As Danny and I strolled through the exhibit, which largely consists of pieces from the personal collection of Martin Netter, we chatted about which episodes were our favorites and admitted that DS9 was our favorite show, despite generally being accepted as the black sheep of the five. We talked about Ronald D. Moore, who wrote some of the best Battlestar episodes, including one that won the Hugo Award, and cut his teeth working on TNG and blossomed as a writer and producer on DS9, where you can see some of the ideas he later became obsessed with sort of scattered around, especially in the later episodes. Danny seemed to think this was so obvious, I didn’t even need to mention it. We talked about which kinds of episodes are our favorites. (His are Q episodes; mine are Klingon politics.)
Many of the pieces Netter owns came from auctions and Star Trek conventions, and the TNG pieces look laughably dated—but in a sweet way. You can probably see where an intern painted the NCC-1701 onto the side of something. And sure, having a borg implant Photoshopped onto my face or getting “transported,” digitally, are schlocky and silly. I didn’t buy the lava lamp that has a Klingon Bird of Prey floating in it from the gift shop, though I wanted the Star Trek Trivial Pursuit cards very badly.

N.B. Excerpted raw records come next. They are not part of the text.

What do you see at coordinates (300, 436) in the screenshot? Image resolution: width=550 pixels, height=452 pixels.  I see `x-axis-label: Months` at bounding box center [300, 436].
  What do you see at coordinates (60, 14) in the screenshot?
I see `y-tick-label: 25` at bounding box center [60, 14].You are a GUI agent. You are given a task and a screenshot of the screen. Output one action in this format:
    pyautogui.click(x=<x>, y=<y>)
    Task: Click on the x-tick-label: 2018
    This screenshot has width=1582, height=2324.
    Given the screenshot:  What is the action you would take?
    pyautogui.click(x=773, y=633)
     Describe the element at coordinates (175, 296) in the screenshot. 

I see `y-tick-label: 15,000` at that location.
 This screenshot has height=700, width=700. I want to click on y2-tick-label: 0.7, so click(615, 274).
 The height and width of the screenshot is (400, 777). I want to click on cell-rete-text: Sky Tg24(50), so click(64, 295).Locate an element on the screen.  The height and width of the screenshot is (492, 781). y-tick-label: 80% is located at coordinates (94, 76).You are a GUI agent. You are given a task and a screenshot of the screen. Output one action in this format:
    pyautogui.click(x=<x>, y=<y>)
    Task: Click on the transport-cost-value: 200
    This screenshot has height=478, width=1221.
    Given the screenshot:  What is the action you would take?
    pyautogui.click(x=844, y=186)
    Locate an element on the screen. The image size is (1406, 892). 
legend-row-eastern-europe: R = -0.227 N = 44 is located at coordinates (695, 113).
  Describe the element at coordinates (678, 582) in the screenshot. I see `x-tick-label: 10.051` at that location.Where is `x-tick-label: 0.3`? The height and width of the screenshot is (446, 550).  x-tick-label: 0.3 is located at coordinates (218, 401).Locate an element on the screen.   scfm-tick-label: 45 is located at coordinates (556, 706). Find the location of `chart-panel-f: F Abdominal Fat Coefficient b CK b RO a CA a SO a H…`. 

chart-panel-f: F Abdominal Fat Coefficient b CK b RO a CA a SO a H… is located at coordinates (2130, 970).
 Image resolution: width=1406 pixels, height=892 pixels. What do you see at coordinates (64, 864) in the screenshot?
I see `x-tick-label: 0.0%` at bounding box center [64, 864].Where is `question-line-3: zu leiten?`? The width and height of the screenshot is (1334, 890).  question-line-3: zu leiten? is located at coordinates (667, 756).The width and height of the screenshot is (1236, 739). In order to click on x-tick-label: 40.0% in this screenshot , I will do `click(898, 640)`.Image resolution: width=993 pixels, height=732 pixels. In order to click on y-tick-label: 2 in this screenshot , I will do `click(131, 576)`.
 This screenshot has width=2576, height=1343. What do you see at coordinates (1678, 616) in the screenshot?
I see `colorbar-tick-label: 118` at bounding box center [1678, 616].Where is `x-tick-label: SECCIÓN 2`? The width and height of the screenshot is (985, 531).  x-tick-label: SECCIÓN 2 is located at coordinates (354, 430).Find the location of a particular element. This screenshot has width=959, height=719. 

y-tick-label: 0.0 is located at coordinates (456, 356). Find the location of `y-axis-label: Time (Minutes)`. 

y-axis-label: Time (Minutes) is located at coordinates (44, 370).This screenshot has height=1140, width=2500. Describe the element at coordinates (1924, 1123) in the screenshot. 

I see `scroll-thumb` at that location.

But that wasn’t the point, for me, at all. Commercial or otherwise, silly or earnest, what brought me to the exhibit was a chance to see, hear and talk about this show that made my childhood appreciably better. I got that, and I got to spend an hour away from 2016—and its terrorism, unfettered capitalism and police brutality—in the 24th century. It made me—momentarily—excited about the future. That’s really hard to do.